→ DESCRIPTION OF THE TASK
I need the lines from the one holding "You are a GUI" to the last line of the data below repeated exactly, both included, without pictures.

Start of WORKING DATA

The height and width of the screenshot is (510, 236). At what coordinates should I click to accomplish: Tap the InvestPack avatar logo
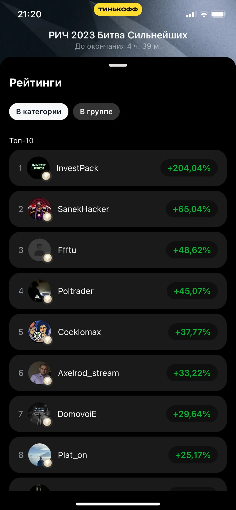click(x=38, y=168)
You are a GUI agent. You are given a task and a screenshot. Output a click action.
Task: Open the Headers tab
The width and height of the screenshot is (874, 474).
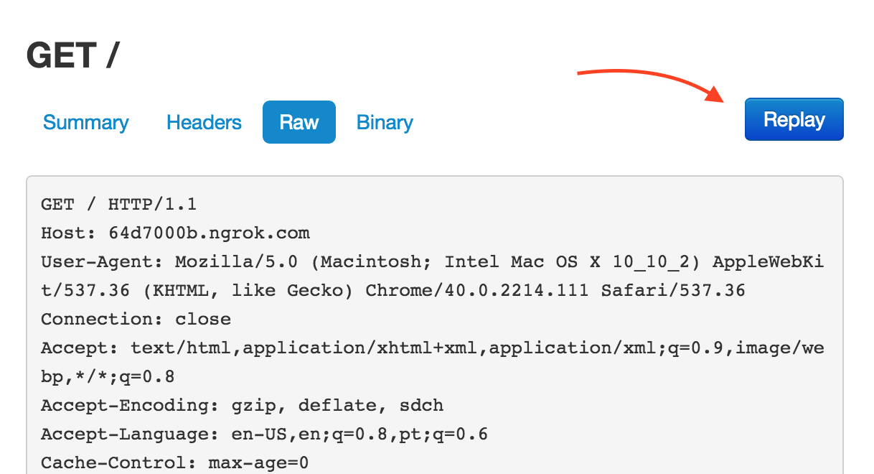point(204,123)
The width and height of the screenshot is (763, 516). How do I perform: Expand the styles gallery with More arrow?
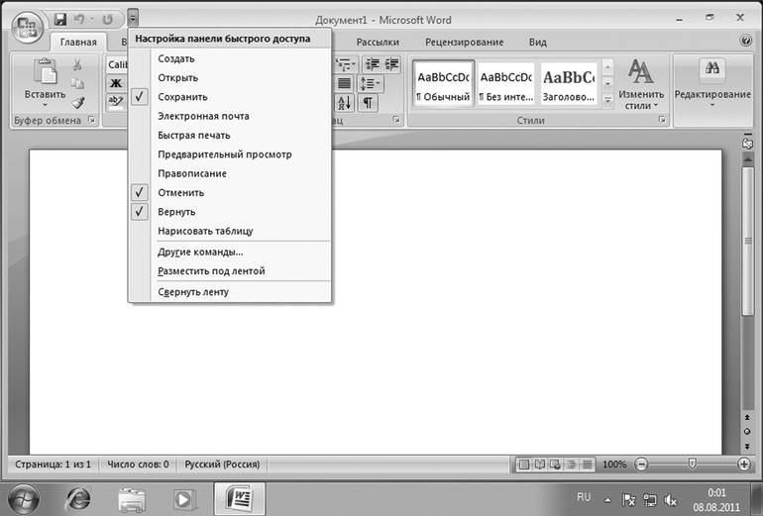point(606,100)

End of WORKING DATA

→ FINISHED EXERCISE
You are a GUI agent. You are given a task and a screenshot. Output a click action.
Task: Open the Headers tab
The width and height of the screenshot is (874, 474).
point(204,123)
The width and height of the screenshot is (763, 516). How do I perform: Expand the styles gallery with More arrow?
point(606,100)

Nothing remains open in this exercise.